2015 CFO Conference
April 2, 2015 at the Irvine Marriott
Below is the 2015 CFO Conference agenda for your review. To the
right (under resources) are PDFs of the presenters’ PowerPoint
presentations for your reference.
An email has been sent to the registered attendees with the password to access these documents.
If you have any questions, please contact Corbett Cutts at (916) 438-4428.
8:00 – Registration
8:20 - Welcome and Introductions
8:30 - Market-Driven Strategy or Obsolescence – It’s
John E. Oliver, President, Laurel Management Systems, Inc
In the financial services sector there has been a tendency to plan tactically and financially rather than strategically. This has been combined with an unwillingness to challenge our own biases about the relevance of our business model and, as individual institutions, to question our underlying value propositions from the point of view of our marketplace rather than our own internal perspective. No business model in the world will be successful in the long term if it is not meeting some need or desire in its marketplace.

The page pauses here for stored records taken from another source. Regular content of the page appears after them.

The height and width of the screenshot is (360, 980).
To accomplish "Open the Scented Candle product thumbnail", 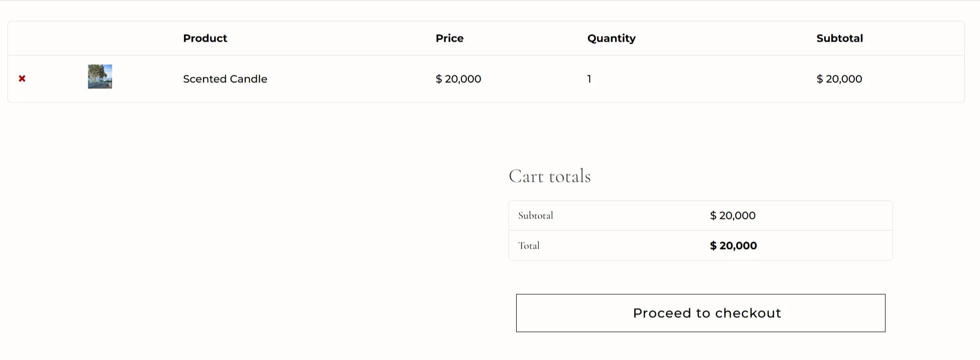I will coord(100,77).
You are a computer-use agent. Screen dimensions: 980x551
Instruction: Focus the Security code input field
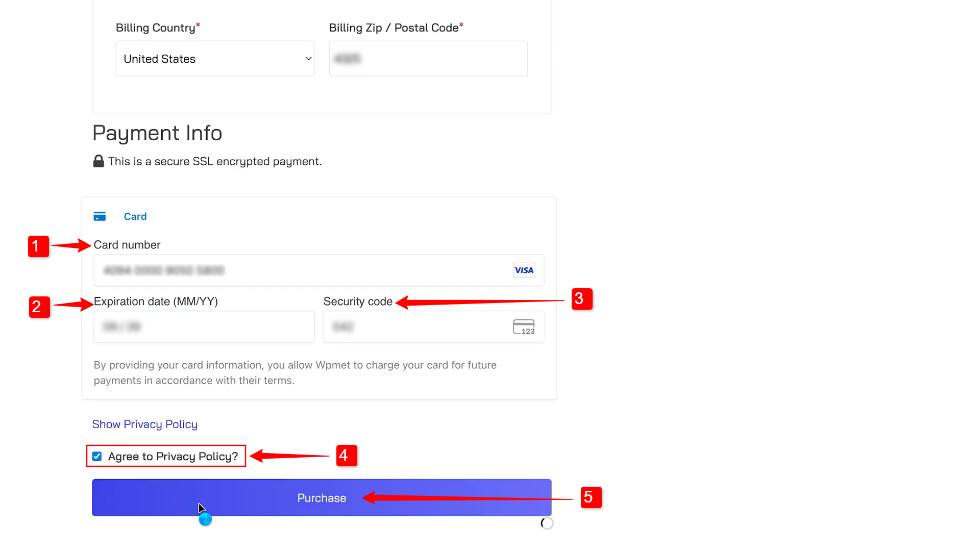[433, 327]
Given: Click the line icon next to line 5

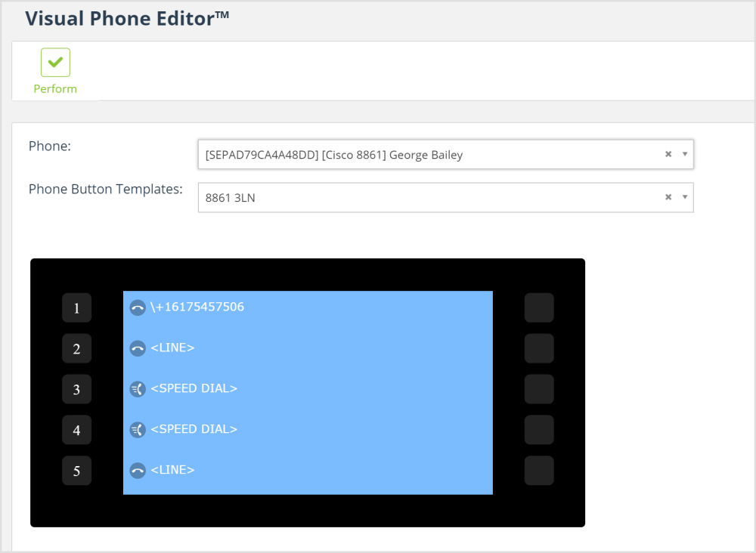Looking at the screenshot, I should point(137,470).
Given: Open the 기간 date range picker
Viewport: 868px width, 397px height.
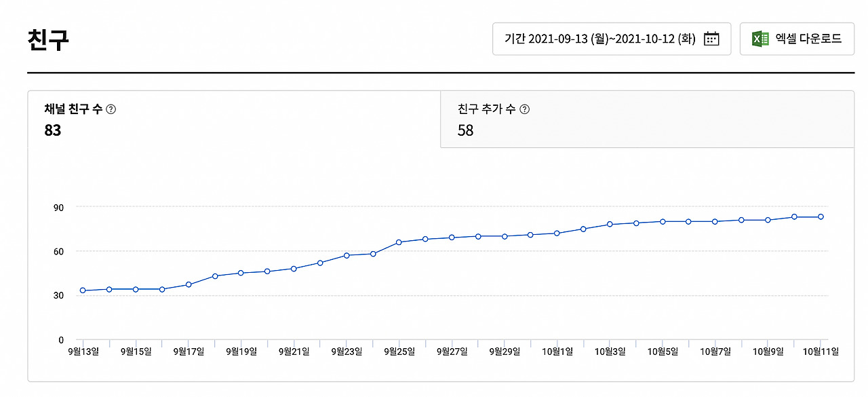Looking at the screenshot, I should [612, 39].
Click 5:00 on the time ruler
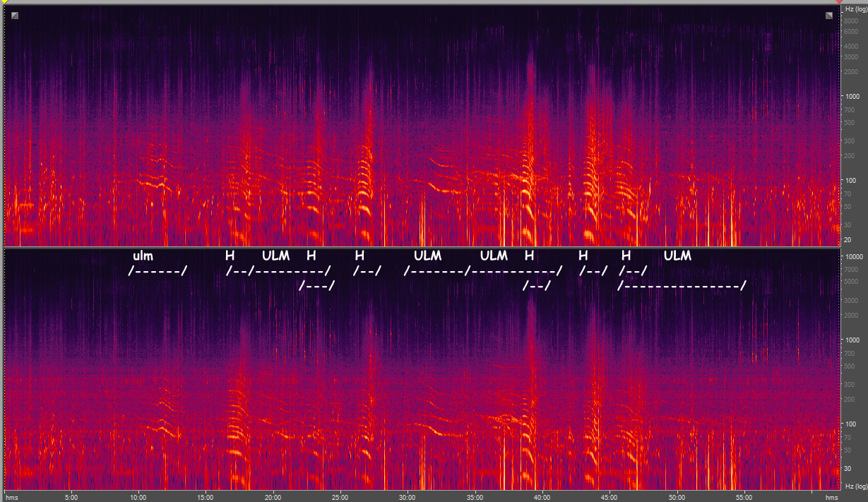 click(x=71, y=496)
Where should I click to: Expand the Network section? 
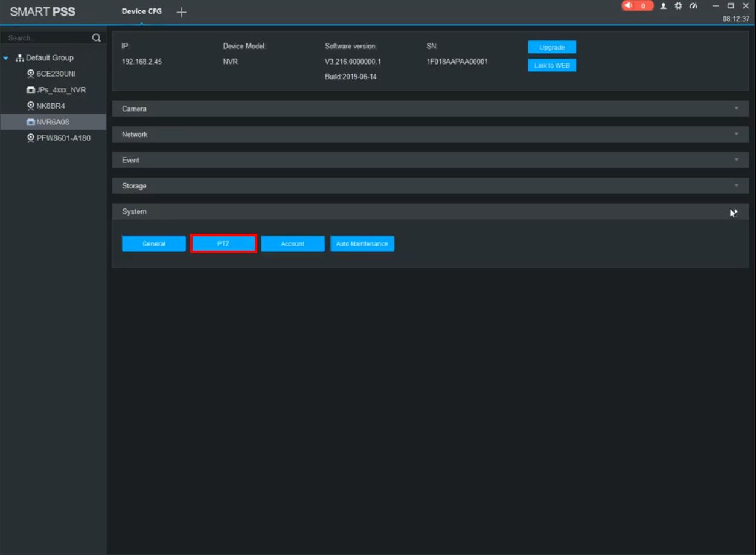point(431,135)
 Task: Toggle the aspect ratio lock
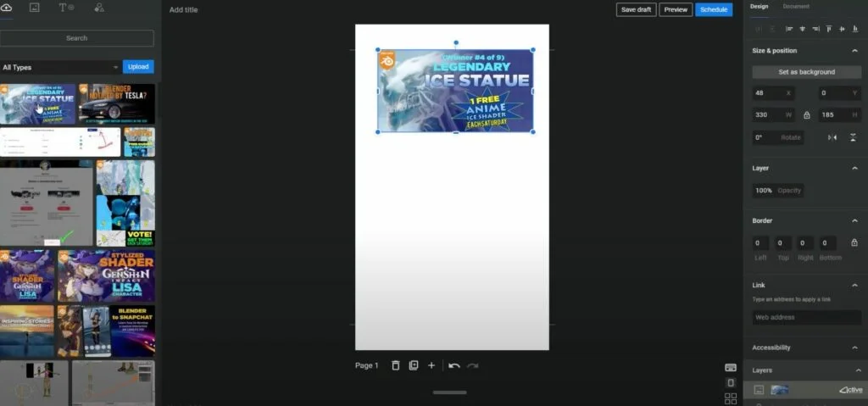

This session will explore the ongoing crisis of diminishing relevance for traditional financial services providers and why that crisis creates a compelling need for more professional strategy development. It will compare genuine strategic thinking to the typical financial and business planning that we usually undertake and go on examine the whole-system planning methodology as the most effective means of developing relevant market-driven strategy to ensure ongoing viability.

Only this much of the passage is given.